Input for this task -
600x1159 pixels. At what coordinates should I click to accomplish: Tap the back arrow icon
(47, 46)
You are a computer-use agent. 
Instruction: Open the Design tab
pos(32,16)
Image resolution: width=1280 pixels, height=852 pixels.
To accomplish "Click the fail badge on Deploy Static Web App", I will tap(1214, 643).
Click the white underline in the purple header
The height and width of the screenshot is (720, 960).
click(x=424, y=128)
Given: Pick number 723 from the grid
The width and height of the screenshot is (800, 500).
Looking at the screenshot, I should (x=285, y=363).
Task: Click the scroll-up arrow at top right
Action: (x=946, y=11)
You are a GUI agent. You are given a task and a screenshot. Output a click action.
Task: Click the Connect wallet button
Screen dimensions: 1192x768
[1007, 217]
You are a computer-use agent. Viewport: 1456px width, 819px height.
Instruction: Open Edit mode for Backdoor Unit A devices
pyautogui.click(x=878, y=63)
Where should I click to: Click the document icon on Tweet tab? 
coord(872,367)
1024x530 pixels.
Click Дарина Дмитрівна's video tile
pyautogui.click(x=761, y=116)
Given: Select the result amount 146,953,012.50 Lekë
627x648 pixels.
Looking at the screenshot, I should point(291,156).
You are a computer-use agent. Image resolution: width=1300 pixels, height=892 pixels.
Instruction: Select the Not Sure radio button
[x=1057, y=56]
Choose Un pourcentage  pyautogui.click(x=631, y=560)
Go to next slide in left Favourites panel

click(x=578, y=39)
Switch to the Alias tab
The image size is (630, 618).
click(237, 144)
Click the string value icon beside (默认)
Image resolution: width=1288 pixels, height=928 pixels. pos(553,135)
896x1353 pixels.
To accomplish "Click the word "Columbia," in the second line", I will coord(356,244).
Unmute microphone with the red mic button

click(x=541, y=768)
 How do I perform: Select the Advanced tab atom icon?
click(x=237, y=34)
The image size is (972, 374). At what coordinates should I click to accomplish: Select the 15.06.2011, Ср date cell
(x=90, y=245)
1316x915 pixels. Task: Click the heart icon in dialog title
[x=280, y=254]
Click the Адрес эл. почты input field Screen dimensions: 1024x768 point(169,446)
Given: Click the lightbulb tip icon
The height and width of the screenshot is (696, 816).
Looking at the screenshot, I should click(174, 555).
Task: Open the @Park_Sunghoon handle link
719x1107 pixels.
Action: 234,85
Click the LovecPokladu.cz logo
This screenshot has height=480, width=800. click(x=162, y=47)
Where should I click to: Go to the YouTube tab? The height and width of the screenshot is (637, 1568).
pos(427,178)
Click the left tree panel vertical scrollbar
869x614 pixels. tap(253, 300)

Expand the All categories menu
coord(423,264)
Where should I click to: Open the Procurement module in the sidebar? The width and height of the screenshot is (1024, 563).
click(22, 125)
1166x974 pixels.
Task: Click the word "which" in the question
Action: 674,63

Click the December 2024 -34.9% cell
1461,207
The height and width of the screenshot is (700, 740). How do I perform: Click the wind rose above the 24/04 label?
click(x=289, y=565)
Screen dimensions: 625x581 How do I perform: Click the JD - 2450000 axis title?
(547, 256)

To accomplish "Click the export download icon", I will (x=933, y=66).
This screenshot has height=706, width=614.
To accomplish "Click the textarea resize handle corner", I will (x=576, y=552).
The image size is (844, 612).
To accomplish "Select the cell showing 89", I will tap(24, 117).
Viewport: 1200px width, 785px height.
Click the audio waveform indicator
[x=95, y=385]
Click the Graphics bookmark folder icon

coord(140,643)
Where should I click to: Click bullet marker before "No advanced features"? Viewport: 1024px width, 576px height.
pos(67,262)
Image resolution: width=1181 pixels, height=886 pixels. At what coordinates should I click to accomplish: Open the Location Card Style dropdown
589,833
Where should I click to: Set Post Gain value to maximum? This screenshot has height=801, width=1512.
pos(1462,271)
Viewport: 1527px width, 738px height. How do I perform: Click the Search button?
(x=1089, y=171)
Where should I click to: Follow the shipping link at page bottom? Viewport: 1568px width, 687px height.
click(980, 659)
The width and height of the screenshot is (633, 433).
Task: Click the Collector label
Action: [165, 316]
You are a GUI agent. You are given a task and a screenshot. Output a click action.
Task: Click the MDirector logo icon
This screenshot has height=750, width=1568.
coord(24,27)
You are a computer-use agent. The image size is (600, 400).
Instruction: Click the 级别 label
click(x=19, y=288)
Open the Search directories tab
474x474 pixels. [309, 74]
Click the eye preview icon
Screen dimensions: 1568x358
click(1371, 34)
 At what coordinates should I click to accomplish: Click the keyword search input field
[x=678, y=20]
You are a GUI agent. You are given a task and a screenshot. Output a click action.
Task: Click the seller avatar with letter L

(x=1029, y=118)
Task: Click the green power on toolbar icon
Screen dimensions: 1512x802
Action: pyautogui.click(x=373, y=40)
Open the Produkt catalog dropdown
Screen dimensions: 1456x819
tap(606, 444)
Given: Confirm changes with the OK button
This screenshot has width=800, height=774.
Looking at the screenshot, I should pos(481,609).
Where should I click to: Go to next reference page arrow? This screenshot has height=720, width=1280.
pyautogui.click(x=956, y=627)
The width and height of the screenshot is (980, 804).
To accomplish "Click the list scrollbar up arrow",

Work instructions -
Every entry must be printed again, exactly as it reads.

Result for this task -
600x1159 pixels. At what coordinates should I click to accomplish: Tap the back arrow icon
(47, 46)
You are a computer-use agent. 
Instruction: Open the Design tab
pos(32,16)
Image resolution: width=1280 pixels, height=852 pixels.
To accomplish "Click the fail badge on Deploy Static Web App", I will tap(1214, 643).
Click the white underline in the purple header
The height and width of the screenshot is (720, 960).
click(x=424, y=128)
Given: Pick number 723 from the grid
The width and height of the screenshot is (800, 500).
Looking at the screenshot, I should (x=285, y=363).
Task: Click the scroll-up arrow at top right
Action: (x=946, y=11)
You are a GUI agent. You are given a task and a screenshot. Output a click action.
Task: Click the Connect wallet button
Screen dimensions: 1192x768
[1007, 217]
You are a computer-use agent. Viewport: 1456px width, 819px height.
Instruction: Open Edit mode for Backdoor Unit A devices
pyautogui.click(x=878, y=63)
Where should I click to: Click the document icon on Tweet tab? 
coord(872,367)
1024x530 pixels.
Click Дарина Дмитрівна's video tile
pyautogui.click(x=761, y=116)
Given: Select the result amount 146,953,012.50 Lekë
627x648 pixels.
Looking at the screenshot, I should point(291,156).
You are a computer-use agent. Image resolution: width=1300 pixels, height=892 pixels.
Instruction: Select the Not Sure radio button
[x=1057, y=56]
Choose Un pourcentage  pyautogui.click(x=631, y=560)
Go to next slide in left Favourites panel

click(x=578, y=39)
Switch to the Alias tab
The image size is (630, 618).
click(237, 144)
Click the string value icon beside (默认)
Image resolution: width=1288 pixels, height=928 pixels. pos(553,135)
896x1353 pixels.
To accomplish "Click the word "Columbia," in the second line", I will coord(356,244).
Unmute microphone with the red mic button

click(x=541, y=768)
 How do I perform: Select the Advanced tab atom icon?
click(x=237, y=34)
The image size is (972, 374). At what coordinates should I click to accomplish: Select the 15.06.2011, Ср date cell
(x=90, y=245)
1316x915 pixels. Task: Click the heart icon in dialog title
[x=280, y=254]
Click the Адрес эл. почты input field Screen dimensions: 1024x768 point(169,446)
Given: Click the lightbulb tip icon
The height and width of the screenshot is (696, 816).
Looking at the screenshot, I should click(174, 555).
Task: Open the @Park_Sunghoon handle link
719x1107 pixels.
Action: 234,85
Click the LovecPokladu.cz logo
This screenshot has height=480, width=800. click(x=162, y=47)
Where should I click to: Go to the YouTube tab? The height and width of the screenshot is (637, 1568).
pos(427,178)
Click the left tree panel vertical scrollbar
869x614 pixels. tap(253, 300)

Expand the All categories menu
coord(423,264)
Where should I click to: Open the Procurement module in the sidebar? The width and height of the screenshot is (1024, 563).
click(22, 125)
1166x974 pixels.
Task: Click the word "which" in the question
Action: 674,63

Click the December 2024 -34.9% cell
1461,207
The height and width of the screenshot is (700, 740). How do I perform: Click the wind rose above the 24/04 label?
click(x=289, y=565)
Screen dimensions: 625x581 How do I perform: Click the JD - 2450000 axis title?
(547, 256)

To accomplish "Click the export download icon", I will (x=933, y=66).
This screenshot has height=706, width=614.
To accomplish "Click the textarea resize handle corner", I will (x=576, y=552).
The image size is (844, 612).
To accomplish "Select the cell showing 89", I will tap(24, 117).
Viewport: 1200px width, 785px height.
Click the audio waveform indicator
[x=95, y=385]
Click the Graphics bookmark folder icon

coord(140,643)
Where should I click to: Click bullet marker before "No advanced features"? Viewport: 1024px width, 576px height.
pos(67,262)
Image resolution: width=1181 pixels, height=886 pixels. At what coordinates should I click to accomplish: Open the Location Card Style dropdown
589,833
Where should I click to: Set Post Gain value to maximum? This screenshot has height=801, width=1512.
pos(1462,271)
Viewport: 1527px width, 738px height. How do I perform: Click the Search button?
(x=1089, y=171)
Where should I click to: Follow the shipping link at page bottom? Viewport: 1568px width, 687px height.
click(980, 659)
The width and height of the screenshot is (633, 433).
Task: Click the Collector label
Action: [165, 316]
You are a GUI agent. You are given a task and a screenshot. Output a click action.
Task: Click the MDirector logo icon
This screenshot has height=750, width=1568.
coord(24,27)
You are a computer-use agent. The image size is (600, 400).
Instruction: Click the 级别 label
click(x=19, y=288)
Open the Search directories tab
474x474 pixels. [309, 74]
Click the eye preview icon
Screen dimensions: 1568x358
click(1371, 34)
 At what coordinates should I click to accomplish: Click the keyword search input field
[x=678, y=20]
You are a GUI agent. You are given a task and a screenshot. Output a click action.
Task: Click the seller avatar with letter L

(x=1029, y=118)
Task: Click the green power on toolbar icon
Screen dimensions: 1512x802
Action: pyautogui.click(x=373, y=40)
Open the Produkt catalog dropdown
Screen dimensions: 1456x819
tap(606, 444)
Given: Confirm changes with the OK button
This screenshot has width=800, height=774.
Looking at the screenshot, I should pos(481,609).
Where should I click to: Go to next reference page arrow? This screenshot has height=720, width=1280.
pyautogui.click(x=956, y=627)
The width and height of the screenshot is (980, 804).
To accomplish "Click the list scrollbar up arrow",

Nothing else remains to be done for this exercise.